China tampaknya akan mengambil langkah-langkah kecil dalam beberapa hari terakhir untuk meningkatkan keterlibatannya dalam konflik Libya, setelah berdiam diri selama beberapa bulan sejak pemberontakan pertama terhadap pemerintahan Qaddafi meletus pada pertengahan Februari.
Beijing secara tegas menolak seruan internasional agar bergabung untuk memaksa Qaddafi mundur. Mereka menyatakan biarlah hal itu diputuskan sendiri oleh rakyat Libya. China juga abstain dalam pemungutan suara Dewan Keamanan (DK) PBB yang mengesahkan penggunaan kekerasan terhadap loyalis pemerintah Libya dan telah berulang kali mengkritik serangan bom NATO untuk mendukung para pemberontak.
Pada Jumat pekan lalu, kepala dewan pemberontak Libya dan duta besar China telah bertemu di ibukota Qatar, Doha, dalam apa yang disebut kontak pertama antara kedua belah pihak. "Pekan ini, China menerima Menteri Luar Negeri Libya Abdul-Ati Al-Obeidi dari Selasa sampai Kamis," kata juru bicara Departemen Luar Negeri China Hong Lei, dalam sebuah pernyataan.

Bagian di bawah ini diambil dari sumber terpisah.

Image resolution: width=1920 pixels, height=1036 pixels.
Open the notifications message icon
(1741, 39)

Namun tidak jelas, apakah hal itu menunjukkan bahwa China secara tegas memainkan peran sebagai mediator atau tengah menimbang-nimbang dukungan terhadap pemberontak.
Direktur Institut Studi Afrika di Akademi Ilmu-ilmu Sosial China, He Wenping, mengatakan untuk pertama kalinya pemerintah China menguji air dengan salju yang muncul tiba-tiba. "China berharap dapat mengetahui situasi di Libya saat ini dan posisi kedua belah pihak," kata Wenping.

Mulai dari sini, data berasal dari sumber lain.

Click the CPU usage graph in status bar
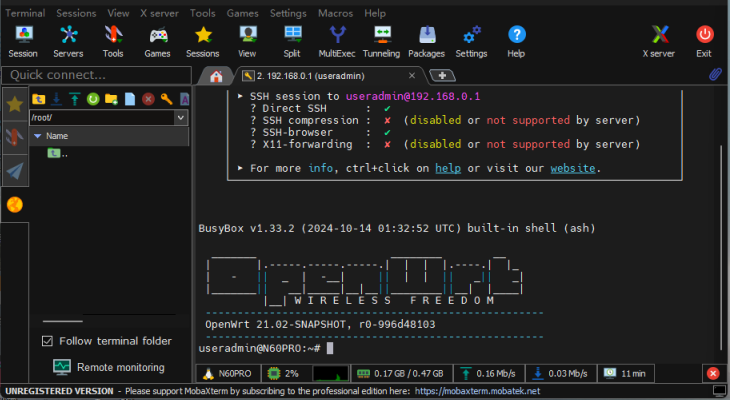Viewport: 730px width, 400px height. (332, 373)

"China ingin memainkan peran sebagai mediator dan tidak mendukung satu sisi dan menentang yang lain. Entah sisi mana yang pada akhirnya didukung China, saya tidak mau membuat prediksi apa pun," imbuhnya.
Dalam sebuah pernyataan terpisah, Senin (6/6) kemarin, Hong mengatakan para diplomat China yang berada di Mesir, baru-baru ini mengunjungi Benghazi untuk mengamati upaya bantuan kemanusiaan dan bertemu dengan para pejabat pemberontak di Dewan Transisi Nasional (NTC).